> Work instruction
Stop after the line that contains "Reject All (943, 2545)"; until then, restate each line of the entries word for word from the very first.

> Data section
—————

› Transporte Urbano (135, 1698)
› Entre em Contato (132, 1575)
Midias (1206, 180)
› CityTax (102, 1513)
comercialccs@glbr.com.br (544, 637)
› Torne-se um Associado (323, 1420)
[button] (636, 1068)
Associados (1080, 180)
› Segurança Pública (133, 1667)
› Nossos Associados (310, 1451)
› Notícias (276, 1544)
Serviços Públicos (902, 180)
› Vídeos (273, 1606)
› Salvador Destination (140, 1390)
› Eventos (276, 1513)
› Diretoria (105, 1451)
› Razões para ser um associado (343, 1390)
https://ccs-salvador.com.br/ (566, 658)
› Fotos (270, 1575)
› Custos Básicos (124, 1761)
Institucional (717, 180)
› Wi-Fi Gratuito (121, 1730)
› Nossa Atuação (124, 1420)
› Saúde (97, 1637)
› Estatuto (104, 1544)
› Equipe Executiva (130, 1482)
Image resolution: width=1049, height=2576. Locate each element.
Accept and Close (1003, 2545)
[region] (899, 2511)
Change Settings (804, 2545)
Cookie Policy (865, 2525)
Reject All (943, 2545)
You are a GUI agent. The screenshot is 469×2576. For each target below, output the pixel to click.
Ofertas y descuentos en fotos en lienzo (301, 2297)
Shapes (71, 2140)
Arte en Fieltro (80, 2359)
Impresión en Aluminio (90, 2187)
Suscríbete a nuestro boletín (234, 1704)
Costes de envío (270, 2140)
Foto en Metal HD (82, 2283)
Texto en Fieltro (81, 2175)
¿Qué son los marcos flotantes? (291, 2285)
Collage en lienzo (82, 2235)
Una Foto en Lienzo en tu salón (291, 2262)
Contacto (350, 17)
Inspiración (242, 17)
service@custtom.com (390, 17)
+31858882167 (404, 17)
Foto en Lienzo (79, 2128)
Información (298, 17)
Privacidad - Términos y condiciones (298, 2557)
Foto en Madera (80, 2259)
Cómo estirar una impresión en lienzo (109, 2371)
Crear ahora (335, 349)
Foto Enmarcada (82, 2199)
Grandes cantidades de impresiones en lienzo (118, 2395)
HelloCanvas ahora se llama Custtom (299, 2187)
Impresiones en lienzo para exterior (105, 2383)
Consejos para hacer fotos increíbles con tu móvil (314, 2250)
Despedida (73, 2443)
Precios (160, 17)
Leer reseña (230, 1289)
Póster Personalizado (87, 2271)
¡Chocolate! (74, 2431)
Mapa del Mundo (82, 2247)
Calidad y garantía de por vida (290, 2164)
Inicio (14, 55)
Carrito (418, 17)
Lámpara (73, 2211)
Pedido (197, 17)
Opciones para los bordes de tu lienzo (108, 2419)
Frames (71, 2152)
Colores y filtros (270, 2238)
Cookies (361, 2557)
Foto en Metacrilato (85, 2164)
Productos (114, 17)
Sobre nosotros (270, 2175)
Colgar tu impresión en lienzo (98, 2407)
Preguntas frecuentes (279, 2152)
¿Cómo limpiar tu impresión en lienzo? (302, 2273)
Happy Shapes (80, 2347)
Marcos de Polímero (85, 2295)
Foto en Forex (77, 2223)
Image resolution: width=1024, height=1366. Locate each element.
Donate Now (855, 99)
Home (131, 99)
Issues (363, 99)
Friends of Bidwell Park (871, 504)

—————

> Answer space
› Transporte Urbano (135, 1698)
› Entre em Contato (132, 1575)
Midias (1206, 180)
› CityTax (102, 1513)
comercialccs@glbr.com.br (544, 637)
› Torne-se um Associado (323, 1420)
[button] (636, 1068)
Associados (1080, 180)
› Segurança Pública (133, 1667)
› Nossos Associados (310, 1451)
› Notícias (276, 1544)
Serviços Públicos (902, 180)
› Vídeos (273, 1606)
› Salvador Destination (140, 1390)
› Eventos (276, 1513)
› Diretoria (105, 1451)
› Razões para ser um associado (343, 1390)
https://ccs-salvador.com.br/ (566, 658)
› Fotos (270, 1575)
› Custos Básicos (124, 1761)
Institucional (717, 180)
› Wi-Fi Gratuito (121, 1730)
› Nossa Atuação (124, 1420)
› Saúde (97, 1637)
› Estatuto (104, 1544)
› Equipe Executiva (130, 1482)
Image resolution: width=1049, height=2576. Locate each element.
Accept and Close (1003, 2545)
[region] (899, 2511)
Change Settings (804, 2545)
Cookie Policy (865, 2525)
Reject All (943, 2545)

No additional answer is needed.